Calcipotriene is a synthetic derivative of vitamin D that was originally developed for the treatment of psoriasis. It is available as a cream or an ointment. When applied twice daily, this medication may stimulate the production of pigment in areas of skin affected by vitiligo. It usually takes a few months of treatment to see results.
Some people experience mild skin irritation after applying the medication, but other side effects are uncommon. Calcipotriene may be most effective for vitiligo in combination with other topical medications, phototherapy, or laser treatments.
Topical Depigmentation Medication
If vitiligo covers more than 50 percent of your skin and other topical or light therapies are not effective in repigmenting the skin, your dermatologist may discuss the possibility of using topical medication to remove pigment from the rest of your skin.
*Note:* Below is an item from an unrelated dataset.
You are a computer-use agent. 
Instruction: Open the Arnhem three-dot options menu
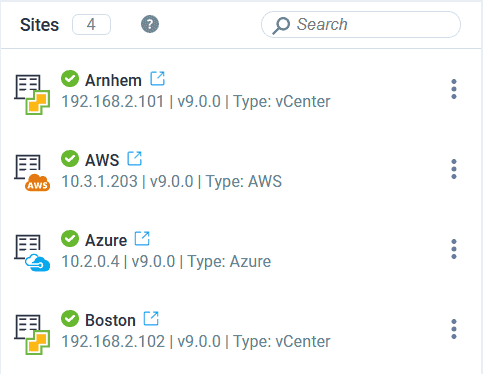(454, 89)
Depigmentation, or removal of skin color, can result in a consistent light skin tone all over your body.
Depigmentation is a more intense form of treatment, and our dermatologists partner with you to make this decision and ensure that you have the information you need to consider this permanent treatment. If you decide to pursue depigmentation, our doctors provide both medical and emotional support.
To remove color from your skin, dermatologists prescribe a medication called monobenzone. You apply this medication twice a day to pigmented areas of skin. Gradually, this medication causes pigmented areas to fade, eventually matching the lighter patches of skin caused by vitiligo. Complete depigmentation may take years to achieve.
Depigmented skin is very sensitive to the sun. Diligent use of a broad-spectrum sunscreen with SPF 30 or higher and protective clothing are required every time you spend time outdoors. Sun exposure may activate pigment cells in hair follicles below the skin, causing undesirable spotting. Side effects of monobenzone include skin irritation and redness.